Una disputa tra passato e presente che farà piazza pulita di certezze sedimentate, ma non indicherà alcuna via per il futuro, sono le questioni in campo.

Solo il caso ci dirà se l’uscita da questa crisi sarà più civile dell’entrata e il mondo che verrà migliore di quello passato.
Sembra che il collante sia l’ambientalismo e la ragione quella dei difensori della natura.
Il ritorno al diritto dei nativi, una lotta per i bufali e le praterie contro la locomotiva, un sabotare i macchinari, visti come concorrenti del lavoro umano, non portarono fortuna a chi li ha praticati.

Le guerre e la violenza prendono in genere il posto della politica che non sa decidere, lo sterminio degli indiani d’America poteva essere evitato, non era necessario, ma fermare la storia era impossibile allora come forse lo sarà per il futuro.
Agricoltura e industria hanno sfamato 7 miliardi di persone, decrescere non significa solo ridurre i consumi ma ridurre il numero di abitanti, un tempo ci pensavano guerre pestilenze carestie; se all’amore per l’ambiente si accompagna l’amore per la pace, sarà meglio attrezzarsi perché ciò non accada più.
Questo è passato, ma è meglio mantenerne il ricordo.

Il presente si gioca sul fronte dei localismi e del proprio cortile, che i “NO TAV” sono riusciti, intelligentemente, a far diventare il problema nazionale.
Il compito di trovare soluzioni è stato così delegato ai media, alla politica antigovernativa, agli antagonisti, agli anarco-insurrezionalisti, ai centri sociali, ai black bloc, alla destra estrema.
Ai diretti interessati solo il compito di tenere alta la tensione, con gesti come quelli del traliccio e i blocchi stradali.
Una lotta di forestieri del disordine (dipinti come il bene) contro i forestieri dell’ordine mandati a difendere la legalità (dipinti come il male).
Un’informazione in diretta talmente confusa da non disporre nemmeno dei dati per essere oggettiva.
La protesta dei ceti popolari ha trovato un’opinione pubblica disposta, al di là dei giudizi di merito, a mostrare comprensione, era già successo con i forconi, i tassisti, i camionisti.

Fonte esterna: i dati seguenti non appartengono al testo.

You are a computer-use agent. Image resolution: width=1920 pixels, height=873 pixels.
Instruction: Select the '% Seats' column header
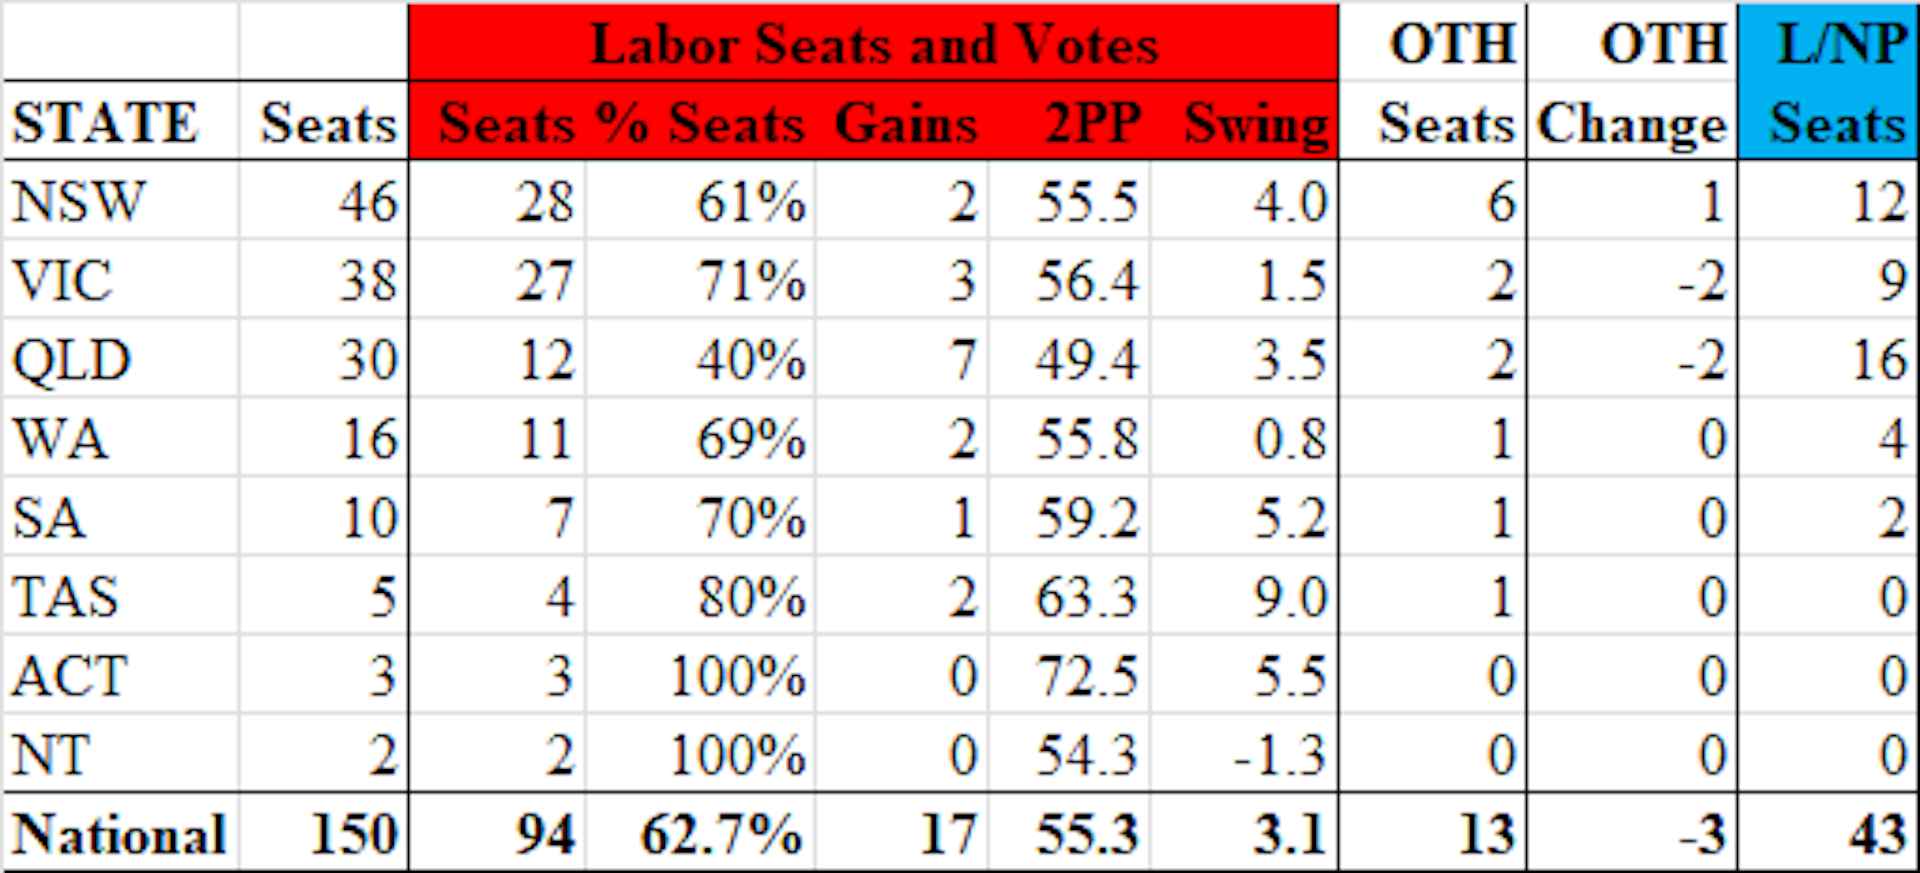pyautogui.click(x=700, y=123)
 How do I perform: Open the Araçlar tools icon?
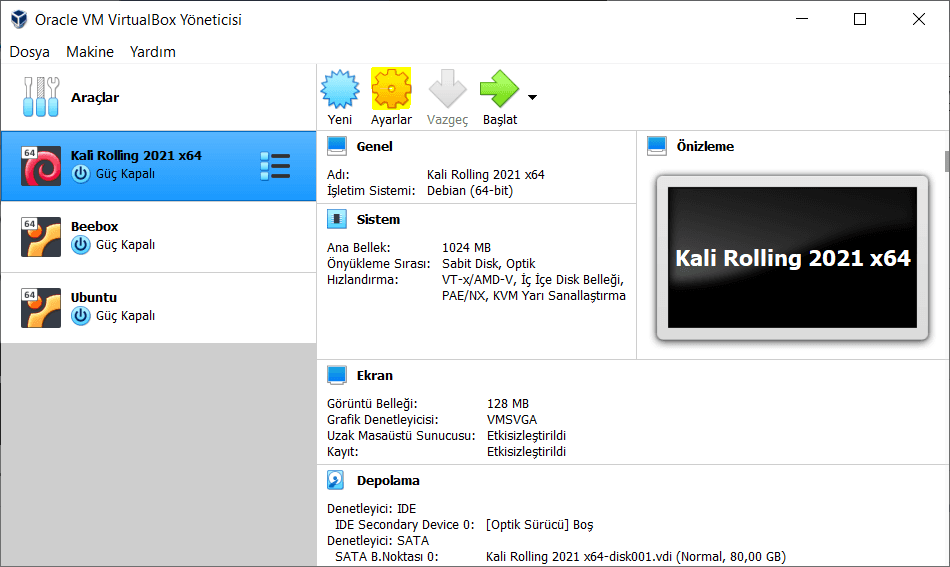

Il pericolo per il futuro è per la democrazia.
Anche se un po’ acciaccata la nostra democrazia si articola nelle sue tre componenti: democrazia delegata (non ha una grande popolarità in questo momento perché la credibilità dei partiti è a livelli molto bassi), quella diretta dei referendum (il trovare scappatoie per non dar seguito alle pronunzie li ha indeboliti) ed infine quella partecipata (è quella che si manifesta in Val di Susa, minoritaria a livelli comprensoriali, ma in maggioranza localmente). Un giusto equilibrio garantisce l’esercizio dei diritti di ogni cittadino.
Abusare della prima porta alla partitocrazia ed alla casta, della seconda all’assemblearismo e al populismo, della terza ad un dominio delle minoranze.